Соседка протянула старую, совершенно истоптанную пару штиблет.
- У папы есть туфли, - ответила удивлённая необычной просьбой Тамара. – Он привёз их с войны из Германии и носил только по праздникам.
- Это не для Матвея, - объяснила старушка, - для Фёдора моего…
Оказывается, когда Фёдор, её муж, умер, она купила ему новый костюм и новые туфли. В них и похоронила. Но по ночам, во сне, супруг часто являлся к ней и жаловался, что новые туфли больно жмут ему ноги.
- Ну что тебе стоит? – молила соседка. – Они много места не займут. Матвея не стеснят. А я буду спать спокойно. А на том свете разберутся.
Мама согласилась. Но затем соседка принесла бутылку водки. И тоже сунула в гроб.
- Водка тоже для Фёдора? – спросила мама.
- Господь с тобой, - перекрестилась старушка, - Фёдор и при жизни-то не пил, а уж после смерти… Это я Матвею. За беспокойство. В благодарность.
Когда стало темнеть, мама засобиралась домой. Отец проводил её до центральных ворот.
- Черкните, - попросил он, - номер телефона.
За маму ответила дочь.
- У нас нет телефона, дядя Лёня! – радостно сообщила она.
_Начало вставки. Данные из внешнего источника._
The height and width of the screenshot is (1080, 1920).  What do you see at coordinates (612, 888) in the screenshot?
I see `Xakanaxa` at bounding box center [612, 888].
- Ну ничего, - в тон ей сказал дядя Лёня. – Жизнь длинная, всё будет!
И скрылся в наступивших сумерках.
По прошествии недели, когда мать уже потеряла всякую надежду увидеть Леонида когда-нибудь снова, он встретил её с цветами на проходной мебельной фабрики имени Боженко. На этот раз на нём был светло-серый костюм-тройка. На голове шляпа, которая ещё сильнее делала его похожим на цыгана.
Он протянул ей розы:
- Боялся, что пропущу вас. Даже не думал, что столько народа занимается мебелью. Надо же! Хотя приличной мебели в стране нет. Парадокс. У нас и не всегда поймёшь с первого взгляда, где шкаф, где гроб, а где садовая скамейка.
- Вам очень идёт костюм.
- Италия. – Он взял маму под руку. – Мы с напарником всё лето реставрировали одну церквушку, в результате чего – барабанная дробь - батюшка отпустил нам грехи и одарил крупной деньгой. Я тут же по большому блату купил этот костюм. Я мог бы купить отечественный и ходить в нём униженным и оскорблённым. Гордость не позволила. Ведь в моём роду были гордые сицилийцы. А как гласит сицилийская пословица: солому жрём, но форсу не теряем!